I can propose this (just invented it on paper): ($h$ is some hash function, like SHA1, $||$ is concatenation, $+$ is usual sum (xor is ok too)):

H1(a, b) = (h(a) + h(b)) || h(h(a)) || h(h(b))

For H2, either from $a$ or from $b$ we can derive the all $h(a), h(h(a)), h(b), h(h(b))$ and check the hash.

Also, if we assume that input pair is not ordered, to avoid trivial forgery by swapping $h(h(a))$ and $h(h(b))$ we may force order on them (e.g. force $h(a) \le h(b)$, so that $H1(a, b) = H1(b, a)$).

Intuition about security: from $h(h(a))$ one can't derive information about $h(a)$ (same for $b$).
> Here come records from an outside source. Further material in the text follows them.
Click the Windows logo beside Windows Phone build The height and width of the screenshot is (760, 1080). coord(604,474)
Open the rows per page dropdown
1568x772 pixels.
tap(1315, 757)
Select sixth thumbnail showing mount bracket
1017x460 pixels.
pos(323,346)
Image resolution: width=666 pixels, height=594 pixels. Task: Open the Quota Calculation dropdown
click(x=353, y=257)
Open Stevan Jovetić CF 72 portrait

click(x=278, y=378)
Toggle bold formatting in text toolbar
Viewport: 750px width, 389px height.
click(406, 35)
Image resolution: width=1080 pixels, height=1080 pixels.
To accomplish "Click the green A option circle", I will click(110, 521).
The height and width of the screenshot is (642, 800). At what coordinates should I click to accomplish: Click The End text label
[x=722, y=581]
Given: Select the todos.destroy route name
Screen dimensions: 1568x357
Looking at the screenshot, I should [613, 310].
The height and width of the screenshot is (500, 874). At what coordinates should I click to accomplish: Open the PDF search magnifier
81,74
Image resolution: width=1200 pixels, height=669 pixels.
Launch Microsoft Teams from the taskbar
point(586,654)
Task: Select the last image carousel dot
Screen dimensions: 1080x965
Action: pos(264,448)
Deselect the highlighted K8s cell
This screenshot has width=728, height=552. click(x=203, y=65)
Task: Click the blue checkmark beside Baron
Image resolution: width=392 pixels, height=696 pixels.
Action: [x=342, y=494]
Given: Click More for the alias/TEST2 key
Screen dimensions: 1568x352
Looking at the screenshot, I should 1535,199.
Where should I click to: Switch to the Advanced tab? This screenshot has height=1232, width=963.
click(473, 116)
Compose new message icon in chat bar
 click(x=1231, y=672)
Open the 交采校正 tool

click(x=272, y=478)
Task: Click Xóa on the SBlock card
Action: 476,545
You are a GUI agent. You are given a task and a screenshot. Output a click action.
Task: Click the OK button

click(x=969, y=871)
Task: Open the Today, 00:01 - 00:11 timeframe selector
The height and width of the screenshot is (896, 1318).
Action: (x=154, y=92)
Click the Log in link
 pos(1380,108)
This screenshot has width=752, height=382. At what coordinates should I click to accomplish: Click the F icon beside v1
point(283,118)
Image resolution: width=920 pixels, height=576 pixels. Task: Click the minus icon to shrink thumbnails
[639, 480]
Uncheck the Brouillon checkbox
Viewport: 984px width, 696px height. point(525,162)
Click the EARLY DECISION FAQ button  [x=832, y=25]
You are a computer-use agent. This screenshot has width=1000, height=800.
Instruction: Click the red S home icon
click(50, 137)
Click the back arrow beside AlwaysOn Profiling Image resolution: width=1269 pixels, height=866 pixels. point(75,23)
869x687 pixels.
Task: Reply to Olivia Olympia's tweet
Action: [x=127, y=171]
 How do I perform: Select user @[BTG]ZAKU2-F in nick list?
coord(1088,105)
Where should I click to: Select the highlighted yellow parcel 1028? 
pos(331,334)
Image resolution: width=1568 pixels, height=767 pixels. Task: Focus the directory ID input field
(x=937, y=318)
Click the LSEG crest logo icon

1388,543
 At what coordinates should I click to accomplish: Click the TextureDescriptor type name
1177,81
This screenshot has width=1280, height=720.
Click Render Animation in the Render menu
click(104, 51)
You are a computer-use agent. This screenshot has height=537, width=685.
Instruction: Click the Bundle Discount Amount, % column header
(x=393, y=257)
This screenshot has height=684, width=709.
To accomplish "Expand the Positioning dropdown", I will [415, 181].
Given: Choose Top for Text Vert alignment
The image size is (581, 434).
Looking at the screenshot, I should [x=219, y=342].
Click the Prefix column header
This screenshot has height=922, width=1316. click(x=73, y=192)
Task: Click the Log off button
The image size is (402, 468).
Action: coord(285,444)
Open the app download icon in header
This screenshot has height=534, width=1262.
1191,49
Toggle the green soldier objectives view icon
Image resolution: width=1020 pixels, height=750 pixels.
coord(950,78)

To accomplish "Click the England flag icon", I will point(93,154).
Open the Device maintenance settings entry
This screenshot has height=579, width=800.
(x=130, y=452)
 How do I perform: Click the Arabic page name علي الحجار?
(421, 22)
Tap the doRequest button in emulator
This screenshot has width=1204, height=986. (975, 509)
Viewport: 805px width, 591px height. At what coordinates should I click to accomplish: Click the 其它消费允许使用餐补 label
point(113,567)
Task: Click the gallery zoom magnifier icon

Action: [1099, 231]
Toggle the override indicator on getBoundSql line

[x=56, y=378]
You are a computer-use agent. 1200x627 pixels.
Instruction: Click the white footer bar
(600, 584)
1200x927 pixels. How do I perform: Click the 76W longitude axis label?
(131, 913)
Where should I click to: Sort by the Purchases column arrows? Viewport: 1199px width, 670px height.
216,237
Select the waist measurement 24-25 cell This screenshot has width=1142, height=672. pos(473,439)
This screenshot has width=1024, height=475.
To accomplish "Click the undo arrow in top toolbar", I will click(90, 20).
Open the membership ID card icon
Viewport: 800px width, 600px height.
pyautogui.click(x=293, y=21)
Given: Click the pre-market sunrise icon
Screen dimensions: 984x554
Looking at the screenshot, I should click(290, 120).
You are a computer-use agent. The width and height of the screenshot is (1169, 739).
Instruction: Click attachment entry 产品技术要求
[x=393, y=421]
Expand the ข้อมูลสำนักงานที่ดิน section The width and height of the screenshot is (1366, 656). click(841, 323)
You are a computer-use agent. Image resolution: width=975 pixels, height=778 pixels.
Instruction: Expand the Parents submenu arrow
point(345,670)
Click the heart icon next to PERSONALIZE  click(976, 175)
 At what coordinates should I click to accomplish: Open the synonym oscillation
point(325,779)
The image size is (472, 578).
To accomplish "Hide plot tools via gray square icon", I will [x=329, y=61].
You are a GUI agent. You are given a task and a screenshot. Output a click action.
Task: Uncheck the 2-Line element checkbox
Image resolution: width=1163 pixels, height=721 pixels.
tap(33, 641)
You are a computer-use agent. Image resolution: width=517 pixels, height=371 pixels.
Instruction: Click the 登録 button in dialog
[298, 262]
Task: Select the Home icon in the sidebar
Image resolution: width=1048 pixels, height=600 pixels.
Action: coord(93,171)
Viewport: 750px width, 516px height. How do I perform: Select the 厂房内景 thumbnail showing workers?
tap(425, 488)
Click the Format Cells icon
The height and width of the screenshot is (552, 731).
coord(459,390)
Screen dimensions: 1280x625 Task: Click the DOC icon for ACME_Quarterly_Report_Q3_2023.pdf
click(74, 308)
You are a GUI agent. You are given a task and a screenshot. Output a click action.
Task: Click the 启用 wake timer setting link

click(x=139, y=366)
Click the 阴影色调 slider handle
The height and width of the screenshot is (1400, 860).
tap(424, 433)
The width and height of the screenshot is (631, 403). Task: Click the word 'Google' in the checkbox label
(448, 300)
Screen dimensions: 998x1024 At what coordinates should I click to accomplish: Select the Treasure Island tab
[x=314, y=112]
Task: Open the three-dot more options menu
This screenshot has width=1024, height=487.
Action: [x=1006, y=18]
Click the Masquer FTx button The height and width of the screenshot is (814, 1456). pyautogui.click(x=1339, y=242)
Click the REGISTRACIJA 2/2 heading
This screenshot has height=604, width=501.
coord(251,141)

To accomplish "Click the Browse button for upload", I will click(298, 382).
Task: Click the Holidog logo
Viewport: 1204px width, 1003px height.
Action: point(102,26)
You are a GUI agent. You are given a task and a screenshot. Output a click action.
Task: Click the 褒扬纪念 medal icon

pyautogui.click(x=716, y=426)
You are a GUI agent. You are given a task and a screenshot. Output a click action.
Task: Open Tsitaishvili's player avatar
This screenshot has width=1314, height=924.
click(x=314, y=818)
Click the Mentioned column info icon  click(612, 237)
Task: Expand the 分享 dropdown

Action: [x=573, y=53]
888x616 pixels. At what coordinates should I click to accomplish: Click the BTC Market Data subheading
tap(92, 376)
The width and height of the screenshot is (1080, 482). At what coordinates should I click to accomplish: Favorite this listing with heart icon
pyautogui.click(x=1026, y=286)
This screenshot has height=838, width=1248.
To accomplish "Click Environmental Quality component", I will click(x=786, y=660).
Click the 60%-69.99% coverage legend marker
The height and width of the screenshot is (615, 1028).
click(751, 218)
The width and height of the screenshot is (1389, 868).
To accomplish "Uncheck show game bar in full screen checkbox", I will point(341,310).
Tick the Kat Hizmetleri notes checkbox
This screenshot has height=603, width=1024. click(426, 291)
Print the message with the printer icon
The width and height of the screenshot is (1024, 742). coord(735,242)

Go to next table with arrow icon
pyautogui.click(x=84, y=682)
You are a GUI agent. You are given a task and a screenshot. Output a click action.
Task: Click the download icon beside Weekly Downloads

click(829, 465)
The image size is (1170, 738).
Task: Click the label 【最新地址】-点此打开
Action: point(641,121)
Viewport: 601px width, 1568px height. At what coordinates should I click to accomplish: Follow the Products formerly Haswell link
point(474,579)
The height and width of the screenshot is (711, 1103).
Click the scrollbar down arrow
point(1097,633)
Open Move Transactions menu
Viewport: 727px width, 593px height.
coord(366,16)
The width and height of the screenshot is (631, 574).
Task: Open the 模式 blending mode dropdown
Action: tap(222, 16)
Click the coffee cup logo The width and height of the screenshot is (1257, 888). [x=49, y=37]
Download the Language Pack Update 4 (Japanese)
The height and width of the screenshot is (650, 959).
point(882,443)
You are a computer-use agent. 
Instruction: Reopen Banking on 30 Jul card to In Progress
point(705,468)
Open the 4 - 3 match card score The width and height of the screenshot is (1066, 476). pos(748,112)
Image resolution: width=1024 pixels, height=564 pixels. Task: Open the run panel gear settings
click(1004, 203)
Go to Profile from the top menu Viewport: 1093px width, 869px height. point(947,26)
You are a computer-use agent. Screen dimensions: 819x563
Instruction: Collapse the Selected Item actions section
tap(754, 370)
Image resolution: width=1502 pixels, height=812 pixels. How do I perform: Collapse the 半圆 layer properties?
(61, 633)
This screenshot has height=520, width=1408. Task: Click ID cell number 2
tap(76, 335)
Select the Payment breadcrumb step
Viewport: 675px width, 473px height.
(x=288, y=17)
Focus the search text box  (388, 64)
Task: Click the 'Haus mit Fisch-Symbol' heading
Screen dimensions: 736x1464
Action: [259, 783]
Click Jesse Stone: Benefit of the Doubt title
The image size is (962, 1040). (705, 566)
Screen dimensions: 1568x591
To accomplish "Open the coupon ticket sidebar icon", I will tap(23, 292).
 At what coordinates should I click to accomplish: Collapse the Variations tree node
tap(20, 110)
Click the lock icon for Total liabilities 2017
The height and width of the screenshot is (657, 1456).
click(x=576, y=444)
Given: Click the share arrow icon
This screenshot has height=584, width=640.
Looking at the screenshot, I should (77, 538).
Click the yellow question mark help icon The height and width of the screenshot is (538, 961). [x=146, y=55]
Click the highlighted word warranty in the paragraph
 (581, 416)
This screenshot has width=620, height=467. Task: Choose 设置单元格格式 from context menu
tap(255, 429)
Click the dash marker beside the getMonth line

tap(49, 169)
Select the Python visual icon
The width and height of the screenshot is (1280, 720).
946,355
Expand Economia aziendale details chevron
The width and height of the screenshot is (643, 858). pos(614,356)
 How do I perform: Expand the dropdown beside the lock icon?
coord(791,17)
So attacker can't replace any of $h(a)$ or $h(b)$ in the sum with his hash.

UPDATE: I realized it has a simple flaw. Given $H1(a,b),H1(b,c),H1(a,c)$ we can easily get (from sums) $h(a),h(b),h(c)$ and use them to make hashes.

Answer 3

Alternatively, let $H$ be a hash function (in the ordinary sense) from the input space to $[0,2^N)$ for some $N$, and for $0 \leq x < 2^N$ let $f(x)$ be the smallest prime greater than $2^N + x$. (Here $N$ is determined by the security parameter. You can have 'probable prime' instead, where the precise definition of that will also depend on the security parameter.) Then let $H_1(a,b) = f(H(a)) \cdot f(H(b))$, and let $H_2(Z,a)$ be true iff. $f(H(a))$ divides $Z$.

Again, this suffers from the drawback that the image space grows linearly with the number of inputs.